La pandémie de Covid-19 a fragilisé la liberté de la presse. L’indépendance des médias n’est pas seulement menacée dans les pays notoirement répressifs. Un peu partout dans le monde, plusieurs États profitent de la crise sanitaire pour renforcer leur contrôle sur l’information. La Chine et la Hongrie n’ont par exemple pas tardé à serrer la vis.
« Étant donné que les circonstances ne sont pas ordinaires, des difficultés et des restrictions particulières peuvent se justifier, mais toute restriction doit être soigneusement pesé, analyse Denis Masmejan, un des secrétaires généraux de Reporters Sans Frontières. C’est précisément dans les périodes de crise comme celle que l’on vit, que les libertés publiques sont plus que jamais importantes ».
Un site de vigilance
En réaction, Reporters Sans Frontières a récemment lancé l’Observatoire 19, un site internet qui évalue les impacts de la pandémie sur le journalisme.

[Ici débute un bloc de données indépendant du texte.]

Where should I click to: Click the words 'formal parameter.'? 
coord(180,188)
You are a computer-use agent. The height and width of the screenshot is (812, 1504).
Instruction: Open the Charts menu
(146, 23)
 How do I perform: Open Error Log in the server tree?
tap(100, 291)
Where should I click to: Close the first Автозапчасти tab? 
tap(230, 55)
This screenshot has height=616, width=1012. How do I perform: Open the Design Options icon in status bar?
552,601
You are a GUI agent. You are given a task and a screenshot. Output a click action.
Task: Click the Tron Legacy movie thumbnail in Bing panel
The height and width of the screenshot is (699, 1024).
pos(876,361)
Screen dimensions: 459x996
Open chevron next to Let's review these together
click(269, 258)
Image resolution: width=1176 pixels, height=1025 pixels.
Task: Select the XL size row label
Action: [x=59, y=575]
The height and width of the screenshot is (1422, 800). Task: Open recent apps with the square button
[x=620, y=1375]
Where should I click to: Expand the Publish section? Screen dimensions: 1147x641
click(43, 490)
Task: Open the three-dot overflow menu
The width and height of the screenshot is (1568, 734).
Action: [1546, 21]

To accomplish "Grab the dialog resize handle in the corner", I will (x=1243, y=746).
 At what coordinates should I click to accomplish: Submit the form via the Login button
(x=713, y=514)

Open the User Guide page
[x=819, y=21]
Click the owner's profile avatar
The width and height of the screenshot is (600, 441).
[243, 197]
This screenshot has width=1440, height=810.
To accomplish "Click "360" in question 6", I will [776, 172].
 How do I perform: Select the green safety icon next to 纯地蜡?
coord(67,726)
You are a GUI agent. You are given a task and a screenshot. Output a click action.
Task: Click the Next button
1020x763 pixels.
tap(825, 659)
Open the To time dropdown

Ce dispositif a mis en lumière de nombreuses atteintes à la liberté de la presse. « Les pays qui ont adopté les mesures les plus répressives étaient déjà problématiques en temps normaux, comme on le constate dans notre classement mondial de la liberté de la presse, analyse Denis Masmejan. Ceci nous amène à dire que la crise a démultiplié des failles et des problèmes préexistants ».
La Chine en est un exemple. Dans ce pays, l’information est totalement contrôlée depuis des années, notamment grâce aux nouvelles technologies. Le pouvoir chinois s’est empressé de faire taire les signaux d’alerte émis au début de la crise, ce qui a considérablement retardé la prise de conscience de la population et l’adoption de mesures pour endiguer la crise. Cela montre que le droit à la santé passe aussi par un droit à l’information libre, critique et indépendante.
Cinq ans de prison
Autre exemple avec le Parlement hongrois, qui a approuvé une loi qui prévoit des peines de cinq ans de prison pour diffusion de « fausses nouvelles » sur le virus ou les mesures du gouvernement. « Cette loi exploite des phénomènes dans l’air du temps pour créer une infraction dans le code pénal, réagit Denis Masmejan. Il s’agit d’une atteinte massive à la liberté de la presse. Elle est particulièrement préoccupante parce qu’elle se cache derrière une action, la lutte contre les fake news, actuellement assez valorisée ».
L’Irak a de son côté ordonné la fermeture du bureau de Reuters, parce que l’agence avait publié une dépêche critique sur le décompte des cas fourni par les autorités. Enfin, en Italie, un journaliste qui a enquêté sur les liens entre la crise sanitaire et la mafia a reçu des menaces.